Exercise:
Look over the entries below. Report how many lines hold the word "checkbox", and only that.

Records contained in a dataset:
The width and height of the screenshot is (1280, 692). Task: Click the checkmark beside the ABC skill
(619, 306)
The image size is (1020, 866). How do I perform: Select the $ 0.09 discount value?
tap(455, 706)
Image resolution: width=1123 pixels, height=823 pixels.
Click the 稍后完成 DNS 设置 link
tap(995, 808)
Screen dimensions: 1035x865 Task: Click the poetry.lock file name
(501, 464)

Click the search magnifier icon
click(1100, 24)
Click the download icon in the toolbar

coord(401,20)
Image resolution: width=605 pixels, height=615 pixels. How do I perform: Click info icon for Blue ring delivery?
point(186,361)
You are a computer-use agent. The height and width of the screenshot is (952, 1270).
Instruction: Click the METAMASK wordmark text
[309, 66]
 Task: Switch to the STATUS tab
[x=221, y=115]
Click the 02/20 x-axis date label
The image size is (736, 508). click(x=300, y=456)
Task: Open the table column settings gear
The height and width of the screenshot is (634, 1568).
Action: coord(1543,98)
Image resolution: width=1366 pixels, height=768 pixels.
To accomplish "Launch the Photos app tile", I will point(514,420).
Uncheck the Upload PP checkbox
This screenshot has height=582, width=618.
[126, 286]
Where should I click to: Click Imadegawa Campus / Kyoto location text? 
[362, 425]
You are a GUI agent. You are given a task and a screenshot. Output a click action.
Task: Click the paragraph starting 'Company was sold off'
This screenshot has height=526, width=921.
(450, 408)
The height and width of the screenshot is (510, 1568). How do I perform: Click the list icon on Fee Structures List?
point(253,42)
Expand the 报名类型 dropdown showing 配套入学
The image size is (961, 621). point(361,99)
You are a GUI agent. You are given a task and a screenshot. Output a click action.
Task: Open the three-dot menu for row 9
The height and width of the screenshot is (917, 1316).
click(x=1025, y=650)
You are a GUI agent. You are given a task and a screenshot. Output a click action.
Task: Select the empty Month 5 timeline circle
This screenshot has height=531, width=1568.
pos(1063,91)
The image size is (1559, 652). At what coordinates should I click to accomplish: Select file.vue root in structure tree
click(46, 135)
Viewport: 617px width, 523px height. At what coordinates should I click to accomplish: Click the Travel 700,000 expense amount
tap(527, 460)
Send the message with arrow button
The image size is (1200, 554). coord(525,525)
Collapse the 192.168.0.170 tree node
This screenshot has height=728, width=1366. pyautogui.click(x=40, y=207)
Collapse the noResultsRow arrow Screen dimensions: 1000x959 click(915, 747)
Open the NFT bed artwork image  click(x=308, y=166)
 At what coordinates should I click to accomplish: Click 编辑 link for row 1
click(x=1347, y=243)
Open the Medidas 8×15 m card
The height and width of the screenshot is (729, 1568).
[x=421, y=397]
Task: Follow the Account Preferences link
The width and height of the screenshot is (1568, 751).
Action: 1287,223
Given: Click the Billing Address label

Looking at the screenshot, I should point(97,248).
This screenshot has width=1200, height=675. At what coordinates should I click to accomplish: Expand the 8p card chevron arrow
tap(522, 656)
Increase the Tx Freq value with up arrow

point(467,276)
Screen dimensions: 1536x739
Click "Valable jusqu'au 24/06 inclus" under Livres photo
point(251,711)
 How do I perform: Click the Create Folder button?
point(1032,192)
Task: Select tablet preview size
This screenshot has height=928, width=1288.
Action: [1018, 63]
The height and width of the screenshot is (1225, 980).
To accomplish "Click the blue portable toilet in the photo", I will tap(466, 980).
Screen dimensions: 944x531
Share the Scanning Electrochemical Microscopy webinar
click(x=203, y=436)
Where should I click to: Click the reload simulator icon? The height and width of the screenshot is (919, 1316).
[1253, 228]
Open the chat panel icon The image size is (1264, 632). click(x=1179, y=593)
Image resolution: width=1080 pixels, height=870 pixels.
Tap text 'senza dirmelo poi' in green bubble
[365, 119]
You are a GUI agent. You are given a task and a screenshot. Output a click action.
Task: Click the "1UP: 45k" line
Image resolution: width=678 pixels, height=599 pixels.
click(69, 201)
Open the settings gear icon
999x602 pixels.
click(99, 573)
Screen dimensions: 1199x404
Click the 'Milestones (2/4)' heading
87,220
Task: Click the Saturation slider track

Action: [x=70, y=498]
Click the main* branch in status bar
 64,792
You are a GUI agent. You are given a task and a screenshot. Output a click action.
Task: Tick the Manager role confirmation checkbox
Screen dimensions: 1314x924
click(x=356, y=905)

The answer:
2